Discovery is an exciting time. But there's a danger the team can get carried away with all the potential directions a service could take. This can result in the discovery becoming unfocused, resource being spread too thinly, and the team not finding out enough to move forwards with the alpha.

You’re not conducting a discovery to solve the whole problem. You’re doing ‘just enough’ research to know what you should be testing in alpha. This means the discovery needs to have clear scope and boundaries. You might focus on certain organisations, certain parts of a process, or even certain geographic areas.  Setting this focus may feel like you’re being restrictive, but in fact it means everyone can get sufficient depth of understand to learn the best place for your service to begin operating.

  1. Be clear on roles

There’s a lot of research in discovery, so people often think that all discovery research is user research. But that’s not true. Often there’s a lot of research around business processes or technical requirements.

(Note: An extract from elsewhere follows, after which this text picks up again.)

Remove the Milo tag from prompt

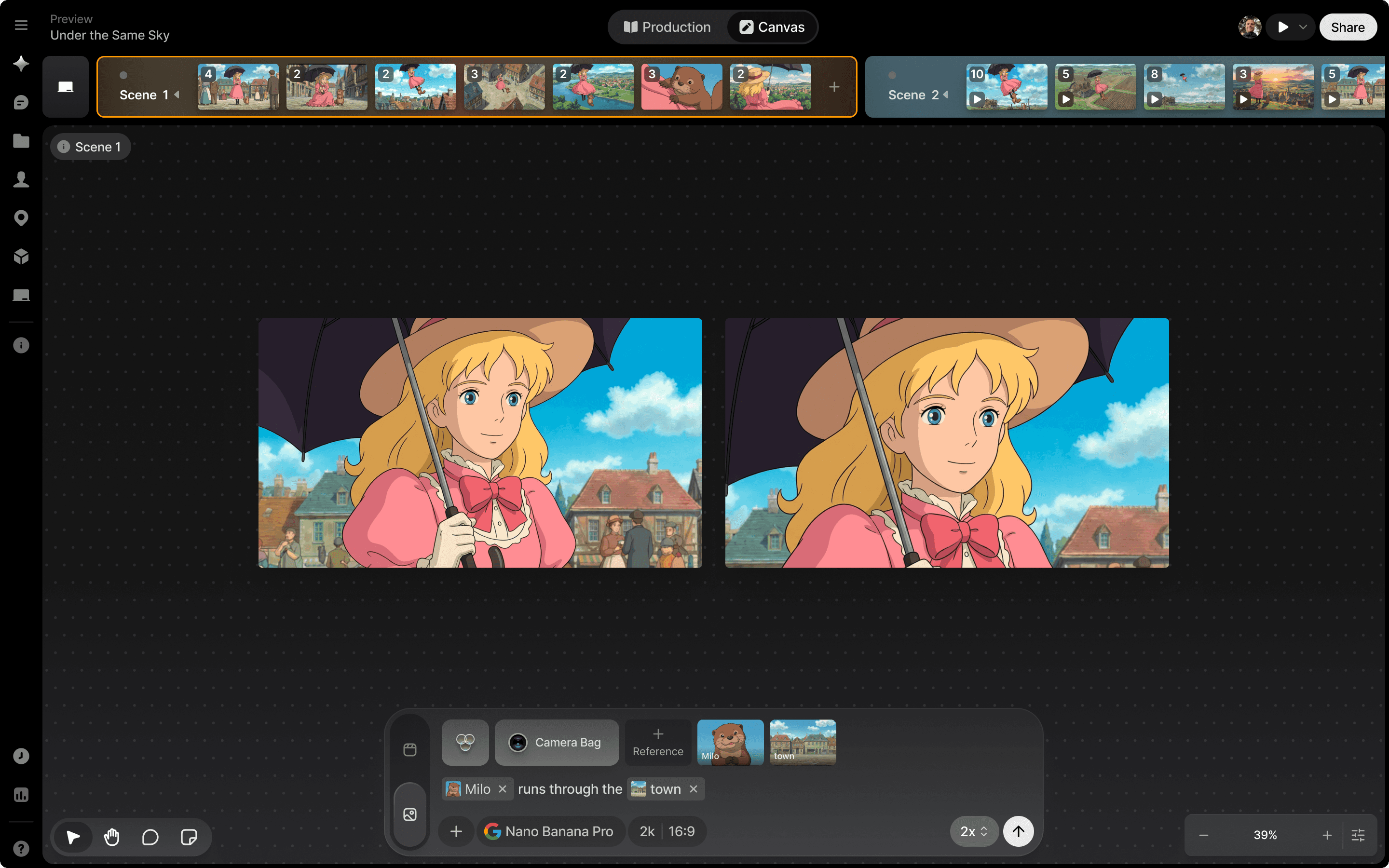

User researchers are really good at asking questions and analysing information, but they are not domain experts. So while they may support research, for example by helping creating discussion guides or running analysis, they’re not best placed to lead the interviews in other domain areas.

Business processes are often best researched by business analysts and technical requirements by tech architects. You need to take time out at the start of your discovery to ensure that everyone in the team is clear on roles and accountabilities, and you have the requisite skills in the team.   

  1. User Research as a team sport

User research is a team sport, even in discovery. On one level this means making sure everyone is involved in day to day research activities, such as attending interviews or participating in group analysis sessions. But this also means making sure everyone in your team feels ownership over the direction of the research.

User research that isn't integrated into the development of the product is wasted research. On data infrastructure, we run workshops where everyone in the team can suggest research questions that they want answered about their product.  This helps make sure that user research is supporting the work of each member of the delivery team.  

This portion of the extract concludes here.